EXTRACTED MATERIAL:
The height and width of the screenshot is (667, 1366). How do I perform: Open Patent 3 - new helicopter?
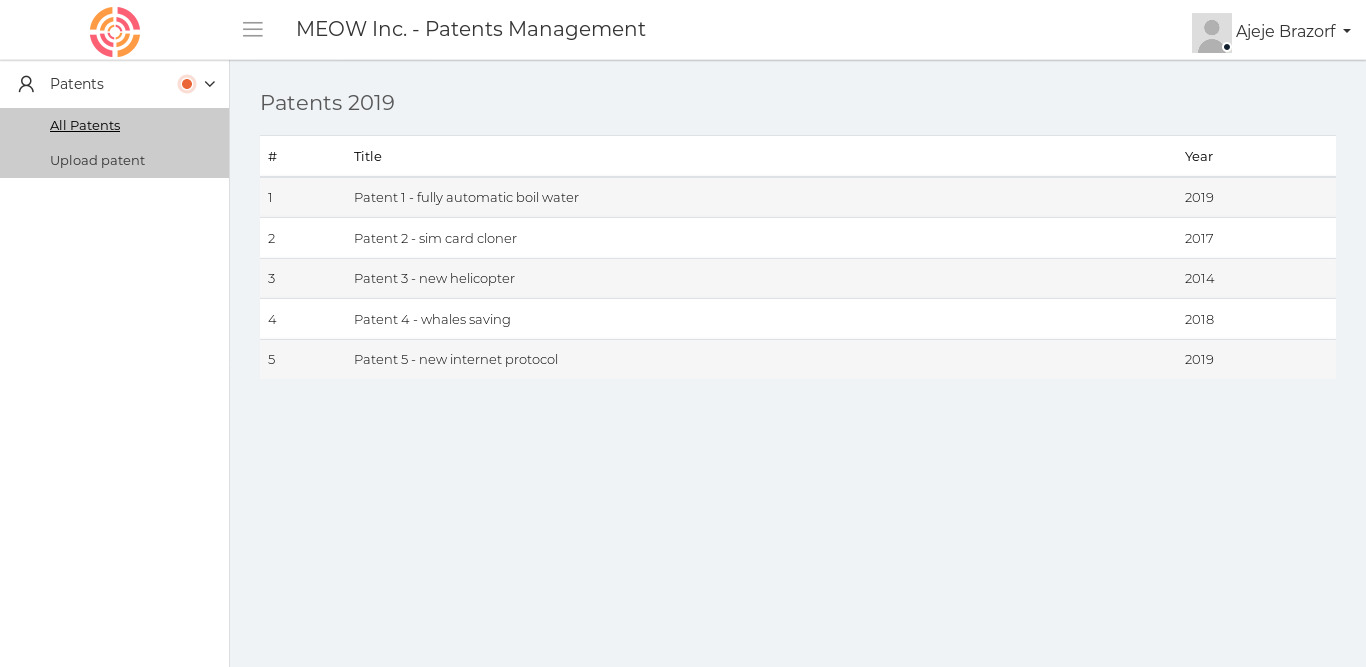[x=434, y=278]
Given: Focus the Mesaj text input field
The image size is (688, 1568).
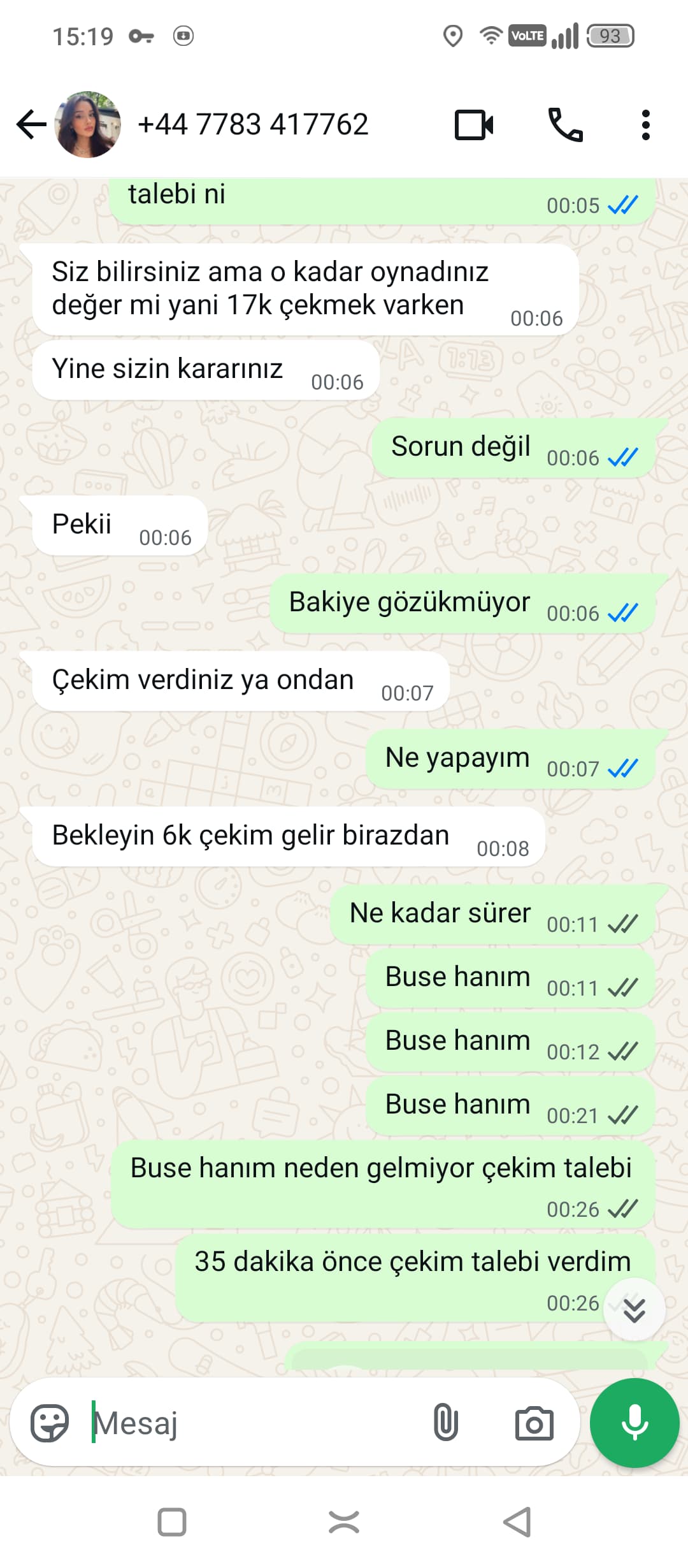Looking at the screenshot, I should (255, 1423).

WHAT THIS TASK INVOLVES: This task calls for an exact copy of the data above, without pictures.

RESULT OF THE TASK:
The height and width of the screenshot is (667, 1366). How do I perform: Open Patent 3 - new helicopter?
[x=434, y=278]
Given: Focus the Mesaj text input field
The image size is (688, 1568).
Looking at the screenshot, I should (255, 1423).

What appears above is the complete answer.